> [What is needed]: Report every line of the records that contains the word "icon", matching its case exactly.

> [Material for this task]:
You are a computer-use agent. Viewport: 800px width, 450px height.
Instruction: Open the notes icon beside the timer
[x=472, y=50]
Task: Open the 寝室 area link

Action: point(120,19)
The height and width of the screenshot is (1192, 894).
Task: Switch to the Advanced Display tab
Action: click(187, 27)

---

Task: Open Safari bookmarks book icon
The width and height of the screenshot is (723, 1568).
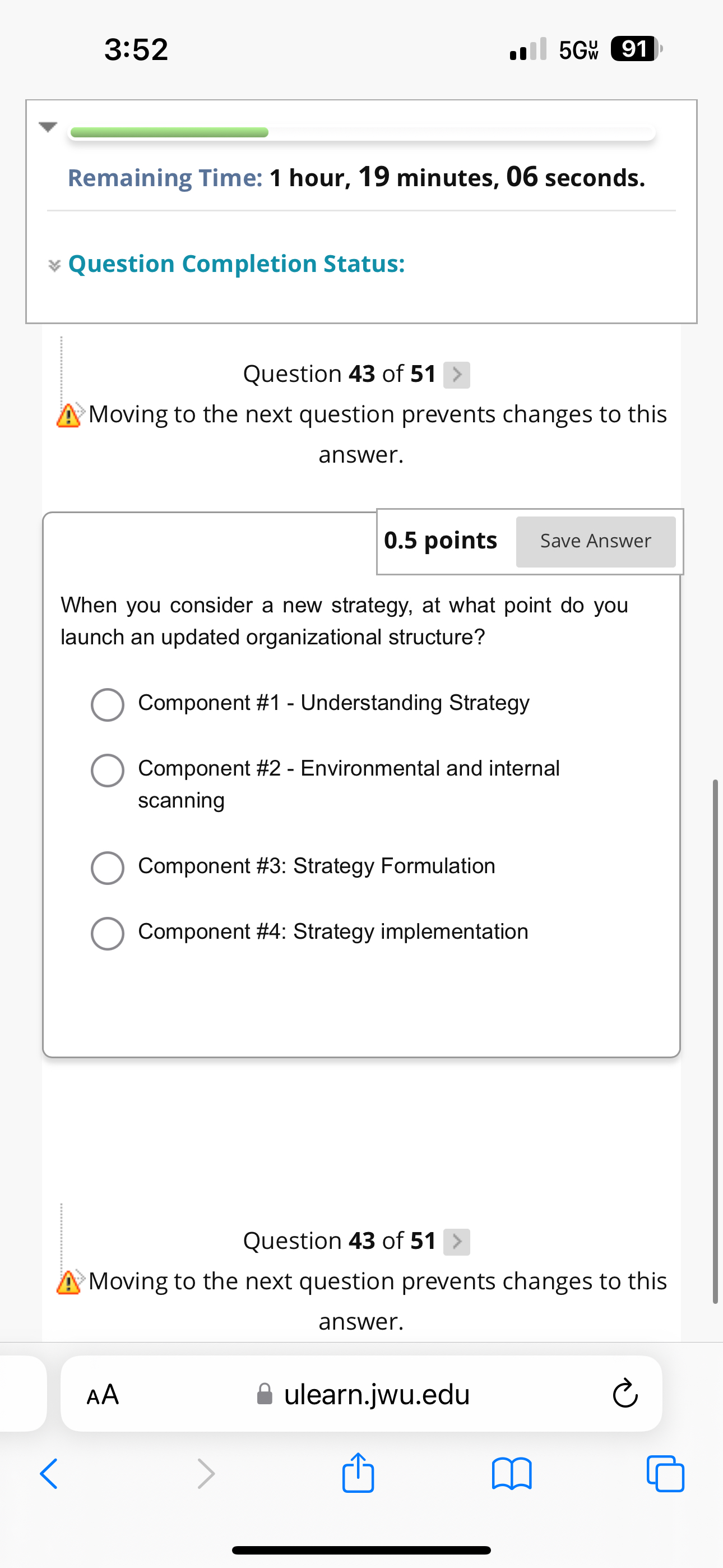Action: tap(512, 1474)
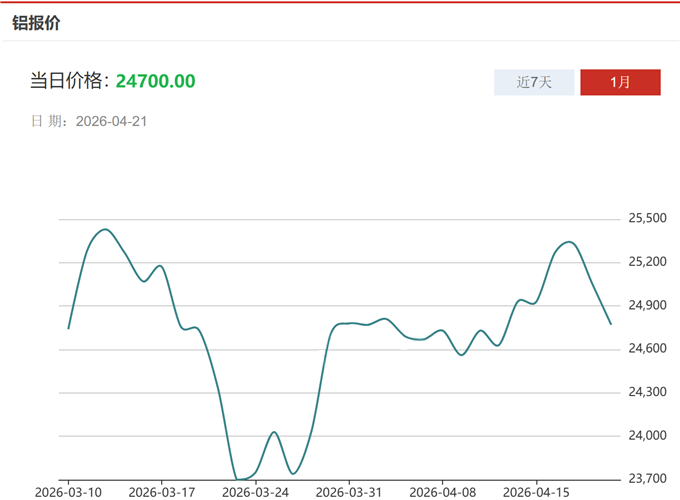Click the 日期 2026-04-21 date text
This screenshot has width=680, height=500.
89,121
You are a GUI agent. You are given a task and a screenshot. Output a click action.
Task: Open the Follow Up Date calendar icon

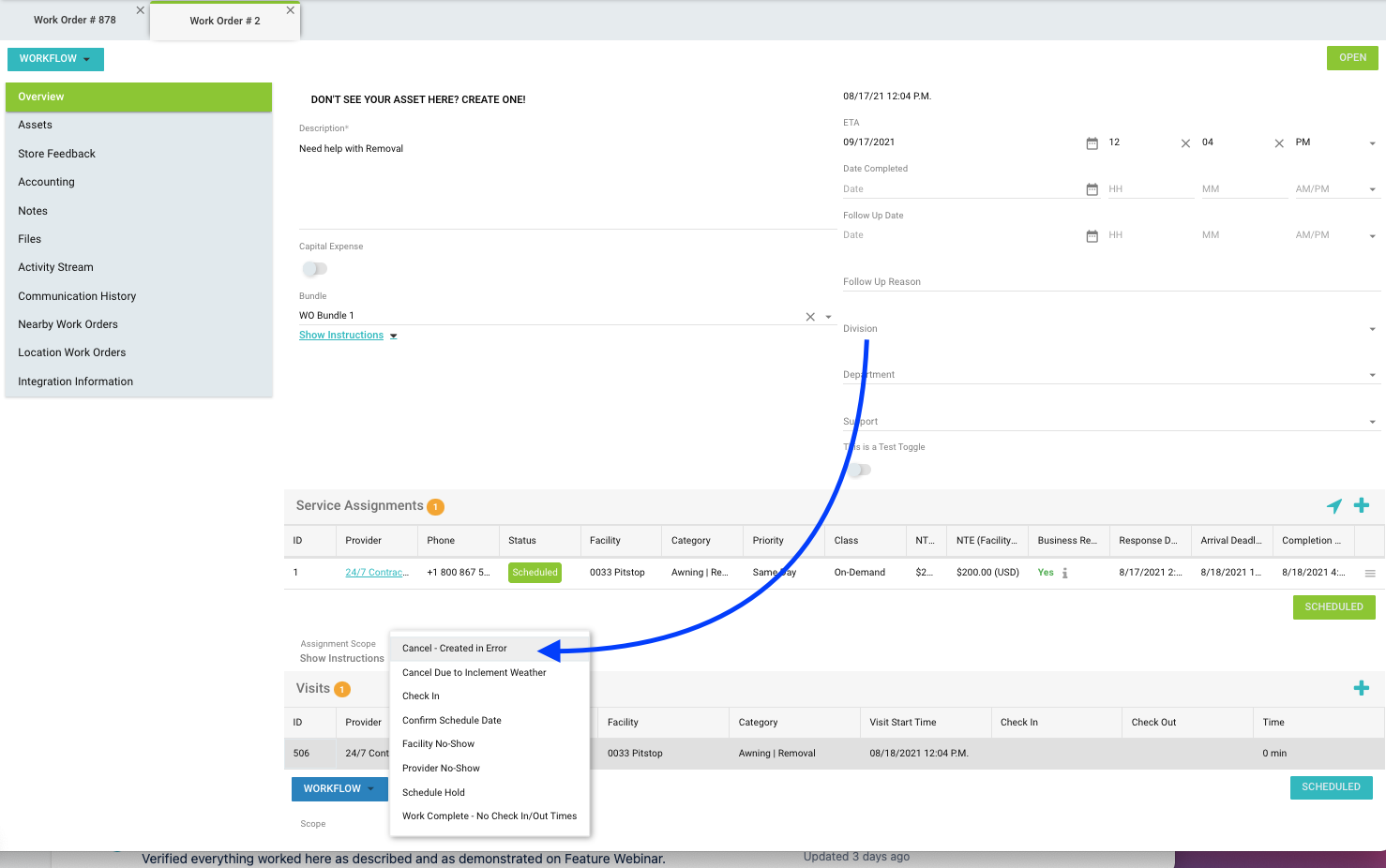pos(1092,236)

> [Written response]:
Instruction: Open the notes icon beside the timer
Task: Open Safari bookmarks book icon
Task: Open the Follow Up Date calendar icon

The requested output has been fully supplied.